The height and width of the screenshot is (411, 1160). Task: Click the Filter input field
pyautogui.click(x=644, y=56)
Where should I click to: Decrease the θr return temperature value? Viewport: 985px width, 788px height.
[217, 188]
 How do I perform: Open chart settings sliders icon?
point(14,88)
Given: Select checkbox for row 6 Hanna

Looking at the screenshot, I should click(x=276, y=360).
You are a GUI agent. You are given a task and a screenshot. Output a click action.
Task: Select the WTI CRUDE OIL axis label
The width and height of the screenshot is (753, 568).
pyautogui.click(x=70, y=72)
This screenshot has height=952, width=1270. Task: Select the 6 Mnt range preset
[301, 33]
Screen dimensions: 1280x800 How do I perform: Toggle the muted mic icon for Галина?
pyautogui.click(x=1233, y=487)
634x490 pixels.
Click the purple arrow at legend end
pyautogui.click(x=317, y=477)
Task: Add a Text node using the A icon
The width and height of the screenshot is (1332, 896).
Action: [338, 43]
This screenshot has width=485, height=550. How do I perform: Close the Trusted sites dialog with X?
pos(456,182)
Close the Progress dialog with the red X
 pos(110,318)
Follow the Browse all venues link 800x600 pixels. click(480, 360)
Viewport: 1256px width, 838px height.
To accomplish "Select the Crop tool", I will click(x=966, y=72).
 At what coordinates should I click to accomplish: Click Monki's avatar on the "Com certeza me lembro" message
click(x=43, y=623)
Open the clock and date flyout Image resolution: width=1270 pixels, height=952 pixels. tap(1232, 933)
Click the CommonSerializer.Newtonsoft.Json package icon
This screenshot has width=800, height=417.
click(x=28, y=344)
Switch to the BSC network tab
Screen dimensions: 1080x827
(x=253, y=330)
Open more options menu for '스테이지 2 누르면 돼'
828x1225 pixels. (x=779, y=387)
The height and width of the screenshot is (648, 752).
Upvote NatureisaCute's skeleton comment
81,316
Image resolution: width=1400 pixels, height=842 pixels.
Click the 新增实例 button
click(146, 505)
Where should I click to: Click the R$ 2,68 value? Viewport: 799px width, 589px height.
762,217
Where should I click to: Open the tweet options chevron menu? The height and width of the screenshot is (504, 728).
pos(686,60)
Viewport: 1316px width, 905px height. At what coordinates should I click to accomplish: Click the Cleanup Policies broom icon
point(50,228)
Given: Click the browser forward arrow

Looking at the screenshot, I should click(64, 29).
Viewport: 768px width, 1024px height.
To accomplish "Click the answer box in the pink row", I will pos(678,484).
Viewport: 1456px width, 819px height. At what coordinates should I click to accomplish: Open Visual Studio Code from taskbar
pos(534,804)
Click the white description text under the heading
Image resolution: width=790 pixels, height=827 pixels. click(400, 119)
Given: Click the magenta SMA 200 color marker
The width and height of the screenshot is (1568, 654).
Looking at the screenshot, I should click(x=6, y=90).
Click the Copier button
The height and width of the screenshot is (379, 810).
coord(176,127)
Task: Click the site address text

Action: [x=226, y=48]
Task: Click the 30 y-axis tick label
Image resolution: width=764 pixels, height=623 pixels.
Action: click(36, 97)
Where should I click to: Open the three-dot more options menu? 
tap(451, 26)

☆ ☆ ☆ ☆

* Exercise prompt *
Copy out all of the material above, word for word and line by line, with nothing left out.

* Expected answer *
The height and width of the screenshot is (411, 1160). Task: Click the Filter input field
pyautogui.click(x=644, y=56)
Where should I click to: Decrease the θr return temperature value? Viewport: 985px width, 788px height.
[217, 188]
 How do I perform: Open chart settings sliders icon?
point(14,88)
Given: Select checkbox for row 6 Hanna

Looking at the screenshot, I should click(x=276, y=360).
You are a GUI agent. You are given a task and a screenshot. Output a click action.
Task: Select the WTI CRUDE OIL axis label
The width and height of the screenshot is (753, 568).
pyautogui.click(x=70, y=72)
This screenshot has height=952, width=1270. Task: Select the 6 Mnt range preset
[301, 33]
Screen dimensions: 1280x800 How do I perform: Toggle the muted mic icon for Галина?
pyautogui.click(x=1233, y=487)
634x490 pixels.
Click the purple arrow at legend end
pyautogui.click(x=317, y=477)
Task: Add a Text node using the A icon
The width and height of the screenshot is (1332, 896).
Action: [338, 43]
This screenshot has width=485, height=550. How do I perform: Close the Trusted sites dialog with X?
pos(456,182)
Close the Progress dialog with the red X
 pos(110,318)
Follow the Browse all venues link 800x600 pixels. click(480, 360)
Viewport: 1256px width, 838px height.
To accomplish "Select the Crop tool", I will click(x=966, y=72).
 At what coordinates should I click to accomplish: Click Monki's avatar on the "Com certeza me lembro" message
click(x=43, y=623)
Open the clock and date flyout Image resolution: width=1270 pixels, height=952 pixels. tap(1232, 933)
Click the CommonSerializer.Newtonsoft.Json package icon
This screenshot has width=800, height=417.
click(x=28, y=344)
Switch to the BSC network tab
Screen dimensions: 1080x827
(x=253, y=330)
Open more options menu for '스테이지 2 누르면 돼'
828x1225 pixels. (x=779, y=387)
The height and width of the screenshot is (648, 752).
Upvote NatureisaCute's skeleton comment
81,316
Image resolution: width=1400 pixels, height=842 pixels.
Click the 新增实例 button
click(146, 505)
Where should I click to: Click the R$ 2,68 value? Viewport: 799px width, 589px height.
762,217
Where should I click to: Open the tweet options chevron menu? The height and width of the screenshot is (504, 728).
pos(686,60)
Viewport: 1316px width, 905px height. At what coordinates should I click to accomplish: Click the Cleanup Policies broom icon
point(50,228)
Given: Click the browser forward arrow

Looking at the screenshot, I should click(64, 29).
Viewport: 768px width, 1024px height.
To accomplish "Click the answer box in the pink row", I will pos(678,484).
Viewport: 1456px width, 819px height. At what coordinates should I click to accomplish: Open Visual Studio Code from taskbar
pos(534,804)
Click the white description text under the heading
Image resolution: width=790 pixels, height=827 pixels. click(400, 119)
Given: Click the magenta SMA 200 color marker
The width and height of the screenshot is (1568, 654).
Looking at the screenshot, I should click(x=6, y=90).
Click the Copier button
The height and width of the screenshot is (379, 810).
coord(176,127)
Task: Click the site address text

Action: [x=226, y=48]
Task: Click the 30 y-axis tick label
Image resolution: width=764 pixels, height=623 pixels.
Action: click(36, 97)
Where should I click to: Open the three-dot more options menu? 
tap(451, 26)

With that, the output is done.